«On est vraiment dans un monde infernal»: un cabinet médical fermé temporairement à Miramas après l’agression d’un médecin
Un médecin travaillant dans un centre médical de Miramas (Bouches-du-Rhône) a été agressé physiquement par un patient le week-end dernier. En soutien, les praticiens exerçant dans ce pôle de santé ont décidé de fermer l’établissement pour plusieurs jours.
Une nouvelle agression visant un professionnel de santé à déplorer. Le week-end dernier, dans ce centre médical de Miramas (Bouches-du-Rhône), un individu qui n’avait pas de rendez-vous s’est emporté car il ne pouvait pas être pris en charge immédiatement. L’homme s’est mis à insulter puis à agresser physiquement un médecin.
Les soignants ont donc décidé de fermer l’établissement pour plusieurs jours. Les habitants dénoncent cette agression.
«C’est anormal d’agresser un docteur. On en a besoin tous les jours», a regretté un premier patient sur CNEWS.
«On est vraiment dans un monde infernal», a complété un second homme sur notre antenne.
Une réouverture prévue avec un vigile
L’homme soupçonné d’avoir agressé le médecin a été interpellé puis placé en garde à vue. Le centre médical devrait rouvrir la semaine prochaine avec la présence d’un vigile.
Le maire de Miramas soutient également les soignants visés par des menaces et des violences régulières depuis des mois. Ce centre d’urgences est essentiel pour la ville puisque cette commune, comme de nombreuses autres en France, est confrontée à un manque de médecins généralistes.

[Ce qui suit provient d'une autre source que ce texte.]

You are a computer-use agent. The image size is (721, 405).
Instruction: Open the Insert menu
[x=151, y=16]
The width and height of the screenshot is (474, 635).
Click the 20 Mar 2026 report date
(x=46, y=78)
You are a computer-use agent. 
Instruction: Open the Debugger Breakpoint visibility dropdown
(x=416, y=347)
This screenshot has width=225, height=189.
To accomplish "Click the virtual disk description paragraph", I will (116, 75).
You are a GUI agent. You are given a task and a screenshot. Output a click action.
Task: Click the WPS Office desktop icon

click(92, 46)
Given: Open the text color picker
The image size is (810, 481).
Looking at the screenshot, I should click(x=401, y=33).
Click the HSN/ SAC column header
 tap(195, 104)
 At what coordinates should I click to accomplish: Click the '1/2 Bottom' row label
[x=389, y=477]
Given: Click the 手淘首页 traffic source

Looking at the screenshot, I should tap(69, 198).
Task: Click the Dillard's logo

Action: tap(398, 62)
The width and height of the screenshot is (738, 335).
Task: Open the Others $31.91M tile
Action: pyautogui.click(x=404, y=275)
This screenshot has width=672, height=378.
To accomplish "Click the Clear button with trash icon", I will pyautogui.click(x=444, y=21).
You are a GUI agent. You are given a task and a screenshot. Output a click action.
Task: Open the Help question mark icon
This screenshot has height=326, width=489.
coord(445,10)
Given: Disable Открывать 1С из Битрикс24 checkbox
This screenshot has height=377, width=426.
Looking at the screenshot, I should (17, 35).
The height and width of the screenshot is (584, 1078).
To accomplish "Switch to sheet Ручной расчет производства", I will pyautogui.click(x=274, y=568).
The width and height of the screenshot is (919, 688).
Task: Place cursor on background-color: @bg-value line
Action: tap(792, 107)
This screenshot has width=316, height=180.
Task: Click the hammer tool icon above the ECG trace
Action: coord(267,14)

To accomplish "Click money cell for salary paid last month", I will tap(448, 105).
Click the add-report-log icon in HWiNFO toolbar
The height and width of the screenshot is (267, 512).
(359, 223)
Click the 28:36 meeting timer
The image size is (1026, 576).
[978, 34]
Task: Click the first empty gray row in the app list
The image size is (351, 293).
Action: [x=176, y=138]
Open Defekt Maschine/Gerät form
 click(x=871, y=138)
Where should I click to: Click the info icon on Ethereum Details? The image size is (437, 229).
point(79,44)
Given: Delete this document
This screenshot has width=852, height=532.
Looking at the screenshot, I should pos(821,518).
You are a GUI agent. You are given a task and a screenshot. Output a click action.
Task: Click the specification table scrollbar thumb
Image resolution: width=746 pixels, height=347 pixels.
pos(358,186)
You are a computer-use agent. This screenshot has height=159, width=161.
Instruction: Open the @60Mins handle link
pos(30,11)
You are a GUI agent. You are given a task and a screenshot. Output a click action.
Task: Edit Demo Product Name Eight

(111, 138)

«J’ai un enfant qui a besoin des urgences. J’avais l’habitude de venir ici, maintenant je vais chercher ailleurs. Il n’y a plus de médecins traitants. Personne ne veut reprendre de nouveaux patients donc je viens où il y a des centres médicaux. Celui-là est à côté de chez moi, maintenant, il faut que j’aille à Istres», a témoigné un autre patient sur CNEWS.
«On supprime partout des services publics. Maintenant, on en arrive à ça avec des gens qui craquent», a regretté un résident vivant à proximité du centre d’urgences.